• **Short problem 1**: In the music video ranking, who directed the video for Flying Lotus's "Post Requisite"?
• **Short problem 2**: The music video ranking calls the "Saturnz Barz (Spirit House)" video "basically VR without the glasses." Using the ranking's own reasoning, explain why in one to three sentences.
• **Short problem 3**: Summarize the music video ranking in two sentences.

7. Gorillaz f/ Popcaan, “Saturnz Barz (Spirit House)”
Director: Jamie Hewlett

The “Saturnz Barz (Spirit House)” video is the closest we can get to the Gorillaz without actually living in their animated universe. Gorillaz artist and co-founder Jamie Hewlett created this illustrated visual for 360-degree viewing, meaning you can stream the video and guide yourself around a haunted house with your favorite cartoon pop stars. It’s basically VR without the glasses. Join Murdoc, 2D, Russel and Noodle as they venture through an Amityville-styled space full of singing pizza, dirty bathtubs and passageways to outerspace.

 

6. Flying Lotus, “Post Requisite”
Director: Winston Hacking

This Flying Lotus loosie is absolutely mesmerizing. A combination of montage, puppetry, stop-motion animation, and flawless editing are all utilized in this striking video. And given that it’s FlyLo, there’s plenty of brains, guts, fluids, and body horror. The collage of ideas works well with Lotus’ short, chilled out electronic beat, which feels born out of his Cosmogramma era more than his more recent You’re Dead! At just over two-minutes in length, “Post Requisite” and its video leaves you wanting more.

 

5. Kamasi Washington, “Truth”
Director: AG Rojas

The 14-minute piece for Kamasi Washington’s “Truth” isn’t a traditional music video, but rather a handful of vignettes laced together to celebrate the genuine love we feel in life. The collection of visuals that director AG Rojas and Washington capture feel authentic and beautiful in their own right. The scope of diversity we’re shown perfectly matches the wonders of Washington’s breath-taking composition.

 

4. JAY-Z, “4:44”
Director: TNEG

Never before have we seen a mainstream rapper show such vulnerability to a massive audience as JAY-Z did with his album 4:44. The video for its title track, however, adds much more to that cathartic confession. A young boy starts the video off by singing Nina Simone’s “Feeling Good,” a song of transition that announces Hov’s ultimate message: I’m a changed man.

 

3. Kendrick Lamar, “Humble”
Directors: Dave Meyers & The Little Homies

It’s hard not to watch “Humble” in total awe. Every few seconds of this video is gif-worthy, nearly every frame is its own photograph. This video’s very essence is 2017.

 

2. Jay-Z, “The Story of O.J.”
Director: Mark Romanek

“The Story of O.J.” directly references the thick-lips and exaggerated facial features that were used by white animators when depicting black people during the first half of the 20th century. Director Mark Romanek and the animators at The Mill definitely did their homework, as the clip pulls from now controversial cartoons like “Scrub Me Mamma With a Boogie Beat” and “Jungle Jitters.” But the most troubling part of it all is that the debate around these types of cartoons and questions about how other cultures are depicted within popular culture still resonate so strongly today.

1. Kendrick Lamar “Element”
Directors: Jonas Lindstroem and The Little Homies

“Element” serves as an homage to Belgium director Jonas Lindstroem’s short film Truth or Dare and is a tribute to the work of photojournalist Gordon Parks during the Civil Rights Era. Through various scopes, we see violence in all forms, erupting out of the stand-still of life. By combining ideas presented with Parks’ photographs and Lindstroem’s direction, Lamar showcases an aggressively violent lifestyle many are either too afraid, sheltered or privileged to witness themselves. Once again, Lamar succeeds in painting a realistic portrait of the conditioning that violence births.

• **Raw data**:
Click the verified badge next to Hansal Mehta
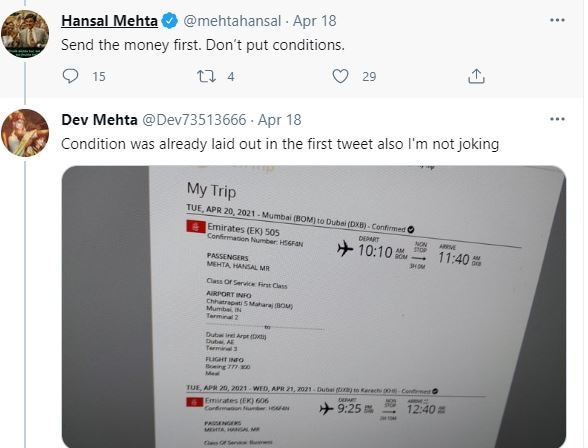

• **Full solution 1**: Winston Hacking

• **Full solution 2**: Jamie Hewlett made the illustrated video for 360-degree viewing. Viewers can stream it and guide themselves around a haunted house with the band's cartoon members, so it gives a VR-like experience without a headset.

• **Full solution 3**: The ranking counts down seven music videos, from Gorillaz's "Saturnz Barz (Spirit House)" at number 7 to Kendrick Lamar's "Element" at number 1, and names the director of each. Its entries point out features such as the 360-degree viewing of the Gorillaz video, the montage, puppetry and stop-motion in Flying Lotus's "Post Requisite," the references to early-20th-century cartoons in "The Story of O.J.," and the homage to Jonas Lindstroem and Gordon Parks in "Element."